_Problem statement_.
Up to and including the line with "Task: Click Отменить to cancel measurement", please set down the entries below exactly, starting from the first line.

_Data section_.
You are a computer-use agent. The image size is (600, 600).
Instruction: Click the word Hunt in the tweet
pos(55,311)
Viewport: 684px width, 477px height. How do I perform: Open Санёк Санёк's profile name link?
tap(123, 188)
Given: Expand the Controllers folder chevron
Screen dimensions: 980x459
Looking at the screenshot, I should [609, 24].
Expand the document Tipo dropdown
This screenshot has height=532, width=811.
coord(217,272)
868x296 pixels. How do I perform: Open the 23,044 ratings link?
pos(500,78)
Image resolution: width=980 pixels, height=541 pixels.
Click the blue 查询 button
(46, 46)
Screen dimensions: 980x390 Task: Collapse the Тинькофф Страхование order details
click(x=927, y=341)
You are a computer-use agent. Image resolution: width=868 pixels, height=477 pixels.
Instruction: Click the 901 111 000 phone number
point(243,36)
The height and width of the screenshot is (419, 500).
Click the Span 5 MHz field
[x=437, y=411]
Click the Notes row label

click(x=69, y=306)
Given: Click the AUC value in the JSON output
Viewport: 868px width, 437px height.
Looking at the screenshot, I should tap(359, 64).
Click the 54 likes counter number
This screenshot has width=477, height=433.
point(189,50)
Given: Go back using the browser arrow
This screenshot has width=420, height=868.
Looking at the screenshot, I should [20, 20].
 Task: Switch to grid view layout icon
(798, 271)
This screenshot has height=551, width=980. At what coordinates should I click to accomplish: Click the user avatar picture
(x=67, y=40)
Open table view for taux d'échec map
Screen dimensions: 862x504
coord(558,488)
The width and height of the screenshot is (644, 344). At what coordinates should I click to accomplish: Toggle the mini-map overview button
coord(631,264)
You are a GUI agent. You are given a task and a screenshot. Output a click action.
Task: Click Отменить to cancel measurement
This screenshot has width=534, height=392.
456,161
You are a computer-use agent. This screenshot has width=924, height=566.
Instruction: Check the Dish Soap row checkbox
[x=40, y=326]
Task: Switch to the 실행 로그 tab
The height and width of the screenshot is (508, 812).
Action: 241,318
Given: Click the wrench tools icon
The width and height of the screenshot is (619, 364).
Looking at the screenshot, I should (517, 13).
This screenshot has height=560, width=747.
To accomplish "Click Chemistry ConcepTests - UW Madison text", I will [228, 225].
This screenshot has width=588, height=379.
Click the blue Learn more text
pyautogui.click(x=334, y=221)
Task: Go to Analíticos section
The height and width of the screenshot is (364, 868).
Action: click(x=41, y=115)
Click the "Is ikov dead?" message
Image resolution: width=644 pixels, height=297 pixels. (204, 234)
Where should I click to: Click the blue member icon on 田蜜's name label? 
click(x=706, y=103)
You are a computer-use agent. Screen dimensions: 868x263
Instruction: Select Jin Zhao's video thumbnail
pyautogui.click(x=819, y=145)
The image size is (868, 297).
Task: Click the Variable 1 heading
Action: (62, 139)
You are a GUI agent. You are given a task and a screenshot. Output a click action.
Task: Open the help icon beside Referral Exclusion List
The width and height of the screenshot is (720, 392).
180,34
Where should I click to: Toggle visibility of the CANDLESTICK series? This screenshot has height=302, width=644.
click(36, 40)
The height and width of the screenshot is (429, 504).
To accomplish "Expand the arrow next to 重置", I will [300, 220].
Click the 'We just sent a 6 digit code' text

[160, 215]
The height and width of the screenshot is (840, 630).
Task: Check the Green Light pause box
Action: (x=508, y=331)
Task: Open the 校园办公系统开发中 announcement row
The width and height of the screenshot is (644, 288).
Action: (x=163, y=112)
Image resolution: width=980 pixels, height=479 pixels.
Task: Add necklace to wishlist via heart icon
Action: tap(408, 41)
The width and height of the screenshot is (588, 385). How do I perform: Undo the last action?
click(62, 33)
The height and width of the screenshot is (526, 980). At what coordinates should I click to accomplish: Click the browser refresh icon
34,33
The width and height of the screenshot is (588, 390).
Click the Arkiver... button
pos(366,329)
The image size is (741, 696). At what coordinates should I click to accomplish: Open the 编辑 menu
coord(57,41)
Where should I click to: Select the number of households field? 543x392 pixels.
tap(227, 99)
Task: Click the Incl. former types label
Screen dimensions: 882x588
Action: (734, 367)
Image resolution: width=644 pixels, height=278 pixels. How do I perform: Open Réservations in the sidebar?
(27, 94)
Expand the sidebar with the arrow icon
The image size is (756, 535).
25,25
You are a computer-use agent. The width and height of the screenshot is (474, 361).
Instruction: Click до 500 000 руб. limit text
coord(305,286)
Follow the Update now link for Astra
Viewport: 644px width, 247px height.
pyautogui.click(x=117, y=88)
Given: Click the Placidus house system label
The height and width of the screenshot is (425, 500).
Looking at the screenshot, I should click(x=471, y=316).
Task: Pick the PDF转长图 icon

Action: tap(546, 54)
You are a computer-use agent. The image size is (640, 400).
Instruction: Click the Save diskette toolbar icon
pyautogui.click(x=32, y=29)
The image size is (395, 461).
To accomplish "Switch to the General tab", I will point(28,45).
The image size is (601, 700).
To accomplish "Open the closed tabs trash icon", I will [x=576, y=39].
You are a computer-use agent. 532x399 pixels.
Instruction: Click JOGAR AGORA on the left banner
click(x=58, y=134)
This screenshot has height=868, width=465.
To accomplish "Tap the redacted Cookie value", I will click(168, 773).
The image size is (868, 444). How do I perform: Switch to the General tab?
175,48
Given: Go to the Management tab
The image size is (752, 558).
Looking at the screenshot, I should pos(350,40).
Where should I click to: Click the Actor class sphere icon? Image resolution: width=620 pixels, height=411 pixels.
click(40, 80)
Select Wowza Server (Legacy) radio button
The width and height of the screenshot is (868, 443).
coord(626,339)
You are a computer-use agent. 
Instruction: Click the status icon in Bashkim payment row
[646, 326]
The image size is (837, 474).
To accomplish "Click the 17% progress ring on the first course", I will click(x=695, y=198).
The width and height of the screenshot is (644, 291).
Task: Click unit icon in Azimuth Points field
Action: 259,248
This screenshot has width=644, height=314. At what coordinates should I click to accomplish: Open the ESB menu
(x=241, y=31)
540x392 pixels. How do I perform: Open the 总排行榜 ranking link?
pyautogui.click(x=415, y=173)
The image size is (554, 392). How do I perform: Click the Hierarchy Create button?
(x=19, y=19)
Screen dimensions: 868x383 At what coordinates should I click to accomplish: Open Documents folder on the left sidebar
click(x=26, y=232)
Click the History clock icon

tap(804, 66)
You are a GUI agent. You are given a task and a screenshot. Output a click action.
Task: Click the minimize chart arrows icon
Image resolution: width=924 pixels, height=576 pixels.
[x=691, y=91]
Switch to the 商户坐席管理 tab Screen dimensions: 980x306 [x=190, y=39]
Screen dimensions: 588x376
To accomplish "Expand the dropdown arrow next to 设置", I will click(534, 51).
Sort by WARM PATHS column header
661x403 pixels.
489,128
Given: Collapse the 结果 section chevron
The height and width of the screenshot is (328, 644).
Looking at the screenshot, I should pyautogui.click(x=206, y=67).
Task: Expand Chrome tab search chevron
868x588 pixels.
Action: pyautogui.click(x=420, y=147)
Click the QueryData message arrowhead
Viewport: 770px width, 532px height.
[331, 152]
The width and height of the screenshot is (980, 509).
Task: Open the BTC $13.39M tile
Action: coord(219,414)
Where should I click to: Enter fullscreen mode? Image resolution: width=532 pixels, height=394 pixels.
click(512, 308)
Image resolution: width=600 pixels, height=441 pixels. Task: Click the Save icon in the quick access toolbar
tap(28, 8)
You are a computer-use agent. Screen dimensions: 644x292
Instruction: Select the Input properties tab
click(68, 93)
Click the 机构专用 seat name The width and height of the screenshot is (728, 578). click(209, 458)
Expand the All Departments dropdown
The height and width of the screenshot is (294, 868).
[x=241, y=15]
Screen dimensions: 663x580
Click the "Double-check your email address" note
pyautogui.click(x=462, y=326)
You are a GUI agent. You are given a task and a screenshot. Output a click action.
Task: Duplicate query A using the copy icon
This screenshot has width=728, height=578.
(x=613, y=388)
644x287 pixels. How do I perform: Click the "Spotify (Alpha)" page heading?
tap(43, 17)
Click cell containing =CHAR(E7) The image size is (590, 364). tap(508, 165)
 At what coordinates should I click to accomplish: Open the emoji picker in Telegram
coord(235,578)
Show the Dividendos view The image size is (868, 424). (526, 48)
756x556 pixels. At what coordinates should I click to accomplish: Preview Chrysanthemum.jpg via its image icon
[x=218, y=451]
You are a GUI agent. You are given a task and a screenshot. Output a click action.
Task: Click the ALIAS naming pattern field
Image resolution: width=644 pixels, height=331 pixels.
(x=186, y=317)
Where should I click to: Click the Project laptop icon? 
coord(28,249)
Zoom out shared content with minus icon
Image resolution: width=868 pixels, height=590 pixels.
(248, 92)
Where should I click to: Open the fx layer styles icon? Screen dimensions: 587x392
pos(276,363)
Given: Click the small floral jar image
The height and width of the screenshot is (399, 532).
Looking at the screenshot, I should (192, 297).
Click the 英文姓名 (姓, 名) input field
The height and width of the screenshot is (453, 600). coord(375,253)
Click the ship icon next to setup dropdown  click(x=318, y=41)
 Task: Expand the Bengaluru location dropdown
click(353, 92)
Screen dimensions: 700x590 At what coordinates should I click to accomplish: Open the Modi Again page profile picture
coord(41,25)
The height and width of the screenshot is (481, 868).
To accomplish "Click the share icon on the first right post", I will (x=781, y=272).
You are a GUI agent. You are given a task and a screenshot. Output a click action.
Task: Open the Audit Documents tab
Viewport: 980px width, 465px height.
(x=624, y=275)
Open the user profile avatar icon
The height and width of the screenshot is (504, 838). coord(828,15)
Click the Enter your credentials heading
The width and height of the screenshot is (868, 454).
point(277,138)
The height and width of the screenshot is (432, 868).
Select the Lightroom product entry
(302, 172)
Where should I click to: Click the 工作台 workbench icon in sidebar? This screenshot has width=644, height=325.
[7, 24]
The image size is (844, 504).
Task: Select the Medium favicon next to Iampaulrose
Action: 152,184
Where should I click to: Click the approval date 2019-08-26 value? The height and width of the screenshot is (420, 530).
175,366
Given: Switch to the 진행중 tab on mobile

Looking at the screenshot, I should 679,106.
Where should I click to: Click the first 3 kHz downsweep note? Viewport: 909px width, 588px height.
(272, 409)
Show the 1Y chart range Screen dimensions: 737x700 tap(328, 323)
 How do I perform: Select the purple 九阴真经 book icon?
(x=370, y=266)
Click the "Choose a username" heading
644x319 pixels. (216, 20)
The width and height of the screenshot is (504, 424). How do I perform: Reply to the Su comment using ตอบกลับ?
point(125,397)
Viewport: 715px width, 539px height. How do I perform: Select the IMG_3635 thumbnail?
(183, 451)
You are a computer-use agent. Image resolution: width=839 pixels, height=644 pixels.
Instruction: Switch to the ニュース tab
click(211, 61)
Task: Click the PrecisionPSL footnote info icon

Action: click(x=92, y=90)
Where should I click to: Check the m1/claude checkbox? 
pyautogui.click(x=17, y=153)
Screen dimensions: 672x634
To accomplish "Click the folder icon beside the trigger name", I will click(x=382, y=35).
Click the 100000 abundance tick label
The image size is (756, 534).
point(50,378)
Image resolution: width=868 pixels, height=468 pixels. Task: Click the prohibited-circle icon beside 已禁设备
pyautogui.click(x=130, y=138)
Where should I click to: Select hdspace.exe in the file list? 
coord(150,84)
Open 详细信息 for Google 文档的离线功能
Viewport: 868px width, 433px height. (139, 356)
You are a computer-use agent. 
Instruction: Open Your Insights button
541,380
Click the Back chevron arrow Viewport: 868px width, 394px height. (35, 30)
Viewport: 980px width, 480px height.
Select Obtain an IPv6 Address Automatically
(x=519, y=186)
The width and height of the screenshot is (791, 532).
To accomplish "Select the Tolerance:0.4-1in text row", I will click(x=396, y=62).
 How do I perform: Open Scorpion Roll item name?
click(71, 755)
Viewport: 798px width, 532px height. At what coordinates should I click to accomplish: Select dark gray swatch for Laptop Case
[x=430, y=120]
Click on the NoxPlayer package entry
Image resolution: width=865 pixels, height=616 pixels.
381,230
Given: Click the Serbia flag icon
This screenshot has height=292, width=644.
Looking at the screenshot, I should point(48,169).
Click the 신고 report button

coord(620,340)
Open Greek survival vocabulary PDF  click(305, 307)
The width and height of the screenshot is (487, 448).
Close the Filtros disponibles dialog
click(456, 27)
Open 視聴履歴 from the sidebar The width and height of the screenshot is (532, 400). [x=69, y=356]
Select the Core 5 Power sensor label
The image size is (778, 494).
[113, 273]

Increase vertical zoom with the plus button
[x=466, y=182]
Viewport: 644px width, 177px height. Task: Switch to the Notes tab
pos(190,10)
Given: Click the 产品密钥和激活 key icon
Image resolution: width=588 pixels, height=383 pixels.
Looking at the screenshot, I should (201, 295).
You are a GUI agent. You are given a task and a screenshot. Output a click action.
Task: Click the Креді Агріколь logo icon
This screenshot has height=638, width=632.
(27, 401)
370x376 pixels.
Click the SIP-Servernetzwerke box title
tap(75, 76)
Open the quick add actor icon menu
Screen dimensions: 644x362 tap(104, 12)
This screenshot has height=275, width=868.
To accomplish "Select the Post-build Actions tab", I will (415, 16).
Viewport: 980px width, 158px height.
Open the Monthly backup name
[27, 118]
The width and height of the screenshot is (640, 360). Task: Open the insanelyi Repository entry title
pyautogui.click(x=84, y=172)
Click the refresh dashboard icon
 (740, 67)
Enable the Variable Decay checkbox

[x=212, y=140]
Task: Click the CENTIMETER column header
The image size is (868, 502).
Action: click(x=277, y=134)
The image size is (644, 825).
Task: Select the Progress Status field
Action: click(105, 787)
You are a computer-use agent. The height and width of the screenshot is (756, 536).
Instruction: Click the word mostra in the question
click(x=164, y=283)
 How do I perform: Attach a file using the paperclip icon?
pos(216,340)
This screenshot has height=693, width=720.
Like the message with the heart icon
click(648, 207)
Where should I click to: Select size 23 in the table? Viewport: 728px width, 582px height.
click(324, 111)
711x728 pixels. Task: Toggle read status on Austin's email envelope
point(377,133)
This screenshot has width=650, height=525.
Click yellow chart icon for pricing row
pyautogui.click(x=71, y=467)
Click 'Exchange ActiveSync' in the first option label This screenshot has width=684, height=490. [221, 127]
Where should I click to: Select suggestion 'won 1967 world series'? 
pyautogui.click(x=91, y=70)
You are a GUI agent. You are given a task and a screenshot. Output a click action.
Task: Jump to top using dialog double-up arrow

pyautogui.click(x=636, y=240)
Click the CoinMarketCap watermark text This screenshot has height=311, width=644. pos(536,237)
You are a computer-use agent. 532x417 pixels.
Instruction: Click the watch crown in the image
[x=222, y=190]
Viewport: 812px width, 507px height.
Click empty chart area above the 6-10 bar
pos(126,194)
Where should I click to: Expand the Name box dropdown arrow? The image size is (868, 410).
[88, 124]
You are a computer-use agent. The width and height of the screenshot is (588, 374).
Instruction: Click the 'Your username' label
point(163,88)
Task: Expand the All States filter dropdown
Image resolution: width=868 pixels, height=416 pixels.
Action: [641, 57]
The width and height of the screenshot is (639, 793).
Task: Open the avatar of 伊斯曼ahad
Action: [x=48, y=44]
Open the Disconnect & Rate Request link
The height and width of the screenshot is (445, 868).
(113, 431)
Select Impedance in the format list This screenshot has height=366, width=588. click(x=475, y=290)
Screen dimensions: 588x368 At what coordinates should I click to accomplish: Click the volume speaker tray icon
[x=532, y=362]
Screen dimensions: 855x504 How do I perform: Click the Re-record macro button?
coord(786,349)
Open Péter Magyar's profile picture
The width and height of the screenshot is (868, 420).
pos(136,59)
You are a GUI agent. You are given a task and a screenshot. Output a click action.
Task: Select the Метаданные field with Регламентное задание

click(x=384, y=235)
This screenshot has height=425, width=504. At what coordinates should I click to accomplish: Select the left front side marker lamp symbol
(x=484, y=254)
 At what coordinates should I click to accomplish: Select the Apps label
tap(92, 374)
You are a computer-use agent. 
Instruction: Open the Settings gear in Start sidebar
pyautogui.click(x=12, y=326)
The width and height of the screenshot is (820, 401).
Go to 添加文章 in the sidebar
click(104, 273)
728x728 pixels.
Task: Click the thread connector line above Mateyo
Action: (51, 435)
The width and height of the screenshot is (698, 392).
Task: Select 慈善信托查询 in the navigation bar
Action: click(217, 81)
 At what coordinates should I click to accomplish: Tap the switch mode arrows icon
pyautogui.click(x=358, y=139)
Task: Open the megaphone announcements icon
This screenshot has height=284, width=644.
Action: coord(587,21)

_Problem solution_.
You are a computer-use agent. The image size is (600, 600).
Instruction: Click the word Hunt in the tweet
pos(55,311)
Viewport: 684px width, 477px height. How do I perform: Open Санёк Санёк's profile name link?
tap(123, 188)
Given: Expand the Controllers folder chevron
Screen dimensions: 980x459
Looking at the screenshot, I should [609, 24].
Expand the document Tipo dropdown
This screenshot has height=532, width=811.
coord(217,272)
868x296 pixels. How do I perform: Open the 23,044 ratings link?
pos(500,78)
Image resolution: width=980 pixels, height=541 pixels.
Click the blue 查询 button
(46, 46)
Screen dimensions: 980x390 Task: Collapse the Тинькофф Страхование order details
click(x=927, y=341)
You are a computer-use agent. Image resolution: width=868 pixels, height=477 pixels.
Instruction: Click the 901 111 000 phone number
point(243,36)
The height and width of the screenshot is (419, 500).
Click the Span 5 MHz field
[x=437, y=411]
Click the Notes row label

click(x=69, y=306)
Given: Click the AUC value in the JSON output
Viewport: 868px width, 437px height.
Looking at the screenshot, I should tap(359, 64).
Click the 54 likes counter number
This screenshot has width=477, height=433.
point(189,50)
Given: Go back using the browser arrow
This screenshot has width=420, height=868.
Looking at the screenshot, I should [20, 20].
 Task: Switch to grid view layout icon
(798, 271)
This screenshot has height=551, width=980. At what coordinates should I click to accomplish: Click the user avatar picture
(x=67, y=40)
Open table view for taux d'échec map
Screen dimensions: 862x504
coord(558,488)
The width and height of the screenshot is (644, 344). At what coordinates should I click to accomplish: Toggle the mini-map overview button
coord(631,264)
You are a GUI agent. You are given a task and a screenshot. Output a click action.
Task: Click Отменить to cancel measurement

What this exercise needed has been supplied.